Note now that $1_{(\tau \leq i)}$ is measurable when given $\tau$ and that $\xi_i$ are all independent from $\tau$ so

$$ \mathbb{E}\left( 1_{(\tau \leq i)} \xi_i \ | \ \tau \right) = 1_{(\tau \leq i)} \mathbb{E}(\xi_i) $$

In total we get (since $\xi_i$ are identically distributed)

$$ \mathbb{E}(S_\tau \ | \ \tau) =\sum_{i=1}^n \mathbb{E}\left( 1_{(\tau \leq i)} \xi_i \ \big| \ \tau \right) = \sum_{i=1}^n 1_{(\tau \leq i)} \mathbb{E}(\xi_i) = \mathbb{E}(\xi_1)\sum_{i=1}^n 1_{(\tau \leq i)} = \mathbb{E}(\xi_1)\tau $$

Taking expectations on both sides yields the second part of the first question.

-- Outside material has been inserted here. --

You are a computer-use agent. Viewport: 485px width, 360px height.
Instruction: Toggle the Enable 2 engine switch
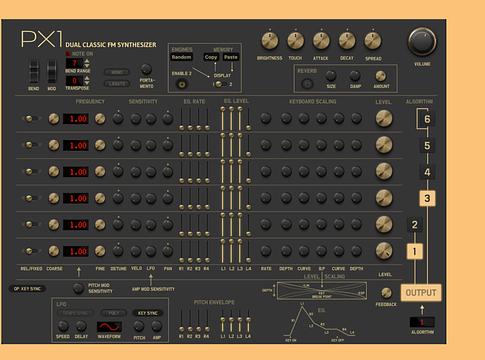coord(182,84)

Assuming by $\mathbb{D}$ you mean the variance, you can perform the exact same calculations as above to get

$$ \mathbb{D}(S_{\tau}|\tau)= \tau \mathbb{D}\xi_1 $$

Then using the law of total variance, we get

$$ \mathbb{D}(S_\tau) = \mathbb{D}(\mathbb{E}(S_\tau | \tau)) + \mathbb{E}(\mathbb{D}(S_\tau | \tau)) = \mathbb{D}(\tau) (\mathbb{E}(\xi_1))^2 + \mathbb{E}(\tau) \mathbb{D}(\xi_1) $$

as desired.